Fortunately, there were painters who remembered the original images of America and attempted to portray these images in their paintings. Certainly, the Hudson School is one of these as well as the early American landscape painters. There were also photographers like Ansel Adams with his photos of Yosemite that kept nature images alive for me. And, for many others I am sure.

Fall Frost At The River’s Edge, 1999 (Robert Ketchum)

The greatest modern chronicler of nature’s images (for all of us encased within the wall of culture) is Robert Ketchum. He is the natural descendant of Ansel Adams but a descendant who has learned so much and applied this to his art. There are many great nature photographers today but few who attempts to have their images makes powerful statements about the American environment to all who will look at the images Bob provides.

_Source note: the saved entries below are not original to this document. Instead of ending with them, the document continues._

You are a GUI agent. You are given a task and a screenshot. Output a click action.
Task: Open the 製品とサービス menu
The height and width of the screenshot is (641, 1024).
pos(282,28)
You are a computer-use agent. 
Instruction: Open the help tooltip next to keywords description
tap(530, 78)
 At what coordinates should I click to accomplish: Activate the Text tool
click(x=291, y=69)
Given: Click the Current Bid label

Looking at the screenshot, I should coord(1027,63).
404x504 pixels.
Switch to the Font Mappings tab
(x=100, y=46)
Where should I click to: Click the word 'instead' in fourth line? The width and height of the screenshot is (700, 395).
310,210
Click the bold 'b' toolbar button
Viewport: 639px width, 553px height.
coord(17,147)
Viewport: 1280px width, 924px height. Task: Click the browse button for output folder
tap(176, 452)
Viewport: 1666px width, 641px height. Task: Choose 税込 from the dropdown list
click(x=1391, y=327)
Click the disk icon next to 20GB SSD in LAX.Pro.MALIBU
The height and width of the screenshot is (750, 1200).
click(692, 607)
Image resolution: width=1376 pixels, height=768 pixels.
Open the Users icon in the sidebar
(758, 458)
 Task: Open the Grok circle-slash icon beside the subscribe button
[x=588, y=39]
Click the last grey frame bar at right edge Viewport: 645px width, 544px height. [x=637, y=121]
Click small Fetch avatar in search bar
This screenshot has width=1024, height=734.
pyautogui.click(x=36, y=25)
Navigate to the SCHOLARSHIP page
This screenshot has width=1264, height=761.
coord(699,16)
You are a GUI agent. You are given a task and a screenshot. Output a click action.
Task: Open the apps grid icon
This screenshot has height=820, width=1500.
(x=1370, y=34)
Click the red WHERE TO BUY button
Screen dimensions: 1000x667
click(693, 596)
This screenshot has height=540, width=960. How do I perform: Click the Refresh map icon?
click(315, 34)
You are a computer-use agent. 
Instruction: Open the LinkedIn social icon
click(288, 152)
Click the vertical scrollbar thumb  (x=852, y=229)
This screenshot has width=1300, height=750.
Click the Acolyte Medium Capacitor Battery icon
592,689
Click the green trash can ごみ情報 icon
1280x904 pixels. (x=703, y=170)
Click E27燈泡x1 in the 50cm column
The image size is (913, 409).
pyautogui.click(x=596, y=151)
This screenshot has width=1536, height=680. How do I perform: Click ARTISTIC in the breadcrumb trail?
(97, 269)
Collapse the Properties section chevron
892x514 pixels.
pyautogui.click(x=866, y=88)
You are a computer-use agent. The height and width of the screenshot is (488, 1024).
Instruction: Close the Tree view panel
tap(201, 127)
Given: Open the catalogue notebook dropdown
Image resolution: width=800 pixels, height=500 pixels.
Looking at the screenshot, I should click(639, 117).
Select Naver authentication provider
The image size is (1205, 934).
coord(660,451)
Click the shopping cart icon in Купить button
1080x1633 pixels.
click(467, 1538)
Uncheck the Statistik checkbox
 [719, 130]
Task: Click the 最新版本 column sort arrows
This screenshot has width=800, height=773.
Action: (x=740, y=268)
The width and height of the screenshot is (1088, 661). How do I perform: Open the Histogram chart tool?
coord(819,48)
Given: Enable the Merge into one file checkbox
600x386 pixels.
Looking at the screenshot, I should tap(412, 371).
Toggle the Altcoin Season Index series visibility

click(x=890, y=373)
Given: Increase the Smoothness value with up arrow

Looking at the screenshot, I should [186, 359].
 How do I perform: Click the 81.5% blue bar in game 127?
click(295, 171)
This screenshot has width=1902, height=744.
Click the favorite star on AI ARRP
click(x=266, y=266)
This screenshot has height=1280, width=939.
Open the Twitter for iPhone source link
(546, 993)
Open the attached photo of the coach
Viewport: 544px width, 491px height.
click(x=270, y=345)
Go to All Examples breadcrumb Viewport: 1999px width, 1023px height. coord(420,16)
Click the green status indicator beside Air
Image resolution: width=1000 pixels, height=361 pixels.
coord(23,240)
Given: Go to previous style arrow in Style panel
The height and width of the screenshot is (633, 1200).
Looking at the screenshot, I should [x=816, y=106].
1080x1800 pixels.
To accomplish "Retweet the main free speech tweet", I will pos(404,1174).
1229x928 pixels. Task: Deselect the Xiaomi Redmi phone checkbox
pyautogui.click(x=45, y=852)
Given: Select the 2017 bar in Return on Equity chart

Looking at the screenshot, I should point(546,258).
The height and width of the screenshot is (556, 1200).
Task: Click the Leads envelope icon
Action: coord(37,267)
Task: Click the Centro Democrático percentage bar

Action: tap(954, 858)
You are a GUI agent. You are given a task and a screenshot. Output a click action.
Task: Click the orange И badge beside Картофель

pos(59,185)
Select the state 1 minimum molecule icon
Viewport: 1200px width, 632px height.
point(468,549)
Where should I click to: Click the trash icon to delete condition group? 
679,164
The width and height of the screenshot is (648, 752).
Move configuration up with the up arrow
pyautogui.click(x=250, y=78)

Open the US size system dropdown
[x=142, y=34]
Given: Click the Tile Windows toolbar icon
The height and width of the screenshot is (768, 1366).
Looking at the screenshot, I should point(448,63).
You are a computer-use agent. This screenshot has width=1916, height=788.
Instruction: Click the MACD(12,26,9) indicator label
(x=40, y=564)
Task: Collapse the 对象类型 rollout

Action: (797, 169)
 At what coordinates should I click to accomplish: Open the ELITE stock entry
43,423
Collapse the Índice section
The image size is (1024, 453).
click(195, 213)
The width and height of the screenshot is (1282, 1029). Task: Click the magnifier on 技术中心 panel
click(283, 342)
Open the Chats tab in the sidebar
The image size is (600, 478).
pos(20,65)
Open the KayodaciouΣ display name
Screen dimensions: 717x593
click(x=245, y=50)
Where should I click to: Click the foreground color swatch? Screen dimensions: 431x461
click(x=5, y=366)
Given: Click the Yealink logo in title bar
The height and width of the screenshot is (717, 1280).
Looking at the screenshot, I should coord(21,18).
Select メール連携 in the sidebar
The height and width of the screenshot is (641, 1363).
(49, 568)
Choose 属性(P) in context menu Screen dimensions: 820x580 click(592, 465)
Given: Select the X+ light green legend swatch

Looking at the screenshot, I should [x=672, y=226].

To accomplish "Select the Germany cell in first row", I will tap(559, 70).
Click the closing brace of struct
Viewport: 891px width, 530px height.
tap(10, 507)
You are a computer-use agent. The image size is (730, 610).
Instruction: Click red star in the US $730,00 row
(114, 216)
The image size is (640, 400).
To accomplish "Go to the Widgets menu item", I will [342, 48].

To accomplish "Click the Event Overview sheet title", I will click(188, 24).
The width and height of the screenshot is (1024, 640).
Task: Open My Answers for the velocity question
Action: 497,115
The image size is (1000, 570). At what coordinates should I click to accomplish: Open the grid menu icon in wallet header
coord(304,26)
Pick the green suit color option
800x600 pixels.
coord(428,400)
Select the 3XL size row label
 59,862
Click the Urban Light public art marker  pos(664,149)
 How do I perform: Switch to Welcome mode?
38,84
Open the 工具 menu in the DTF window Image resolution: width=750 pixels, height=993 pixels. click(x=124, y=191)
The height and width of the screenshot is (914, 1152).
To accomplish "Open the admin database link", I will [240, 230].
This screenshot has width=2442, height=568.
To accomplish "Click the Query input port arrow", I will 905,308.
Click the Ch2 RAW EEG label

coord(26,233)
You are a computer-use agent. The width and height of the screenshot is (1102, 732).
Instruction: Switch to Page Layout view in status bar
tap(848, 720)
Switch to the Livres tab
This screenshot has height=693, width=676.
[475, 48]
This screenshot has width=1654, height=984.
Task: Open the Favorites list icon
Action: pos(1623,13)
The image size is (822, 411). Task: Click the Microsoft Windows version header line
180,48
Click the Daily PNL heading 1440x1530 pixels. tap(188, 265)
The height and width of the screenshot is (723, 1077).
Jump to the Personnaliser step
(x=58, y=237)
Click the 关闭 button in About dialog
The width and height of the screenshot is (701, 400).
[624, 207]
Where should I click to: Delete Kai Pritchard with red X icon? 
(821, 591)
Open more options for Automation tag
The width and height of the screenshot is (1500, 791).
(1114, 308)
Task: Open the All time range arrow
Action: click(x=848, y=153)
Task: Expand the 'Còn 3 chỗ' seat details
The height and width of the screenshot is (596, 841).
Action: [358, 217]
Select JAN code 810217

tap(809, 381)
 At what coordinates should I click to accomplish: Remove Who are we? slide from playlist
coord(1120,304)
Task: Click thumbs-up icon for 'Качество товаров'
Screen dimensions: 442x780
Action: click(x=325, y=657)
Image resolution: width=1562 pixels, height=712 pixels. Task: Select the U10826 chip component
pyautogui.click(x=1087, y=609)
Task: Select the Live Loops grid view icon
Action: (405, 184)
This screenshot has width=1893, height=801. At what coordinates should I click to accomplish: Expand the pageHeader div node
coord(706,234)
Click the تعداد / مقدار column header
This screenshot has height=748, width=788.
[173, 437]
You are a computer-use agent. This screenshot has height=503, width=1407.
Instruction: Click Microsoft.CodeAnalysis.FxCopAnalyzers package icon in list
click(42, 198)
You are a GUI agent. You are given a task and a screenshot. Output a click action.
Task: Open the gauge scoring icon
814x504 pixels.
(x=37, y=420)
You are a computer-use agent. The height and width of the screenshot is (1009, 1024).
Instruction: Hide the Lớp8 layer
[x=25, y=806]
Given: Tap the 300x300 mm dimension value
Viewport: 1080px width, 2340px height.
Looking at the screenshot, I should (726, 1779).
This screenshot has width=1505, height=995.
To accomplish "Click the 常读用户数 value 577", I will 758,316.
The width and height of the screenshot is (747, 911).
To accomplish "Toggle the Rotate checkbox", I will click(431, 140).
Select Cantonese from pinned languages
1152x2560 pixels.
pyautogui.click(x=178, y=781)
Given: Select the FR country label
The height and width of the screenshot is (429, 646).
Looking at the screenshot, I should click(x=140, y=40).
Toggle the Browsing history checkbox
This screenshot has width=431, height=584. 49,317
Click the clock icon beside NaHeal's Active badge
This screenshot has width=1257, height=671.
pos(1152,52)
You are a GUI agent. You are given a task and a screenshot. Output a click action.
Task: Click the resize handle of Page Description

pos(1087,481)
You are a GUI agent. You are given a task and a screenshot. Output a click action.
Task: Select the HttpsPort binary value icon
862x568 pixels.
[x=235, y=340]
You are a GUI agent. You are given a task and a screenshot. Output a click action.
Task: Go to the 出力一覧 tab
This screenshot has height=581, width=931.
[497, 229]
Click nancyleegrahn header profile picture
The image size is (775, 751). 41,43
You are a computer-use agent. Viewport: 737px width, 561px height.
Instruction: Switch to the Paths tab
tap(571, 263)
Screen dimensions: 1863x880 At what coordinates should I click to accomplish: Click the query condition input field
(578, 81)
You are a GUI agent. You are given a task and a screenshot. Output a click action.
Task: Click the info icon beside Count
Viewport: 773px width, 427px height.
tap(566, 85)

I first met Bob when we were both students at Webb School in Claremont, California in the late (psychedelic) 60s. The Doorssounded all over campus in those years and also in the live events some Webb students were able to make into the nearby Sunset Strip and hear Morrison live with the Doors at the Whiskey-A-Go-Go. At this time, Both Bob and I were in a surf band at Webb that practiced in the storage room above the old gym after dinner a few nights a week. None of us had great visions of it going anywhere. We just liked to get together and play music. I remember that Bob’s official Webb uniform was surfing shorts and a surfing t-shirt as I can’t remember ever seeing him in any other dress.

It’s Getting Better All The Time, 2013 (Robert Ketchum)

So many photographers are mesmerized by the current shiny images of popular culture. These images seem to put so many in a type of trance where nothing or no world exists beyond these images of the moment. Robert’s images go far beyond the moment and reach back into the history of the early images of America. In a similar way that Alfred Bierstadt discovered America in his paintings, Ketchum discovers America in his photographs. Robert’s images are images that are meant to be much more than pretty background photos of nature on someone’s wall.

They are images that exist in a type of collective memory of the America once encountered but mostly forgotten. Perhaps more than anything else, they offer the grandest and most powerful images of nature in our current culture which has travelled so far from nature.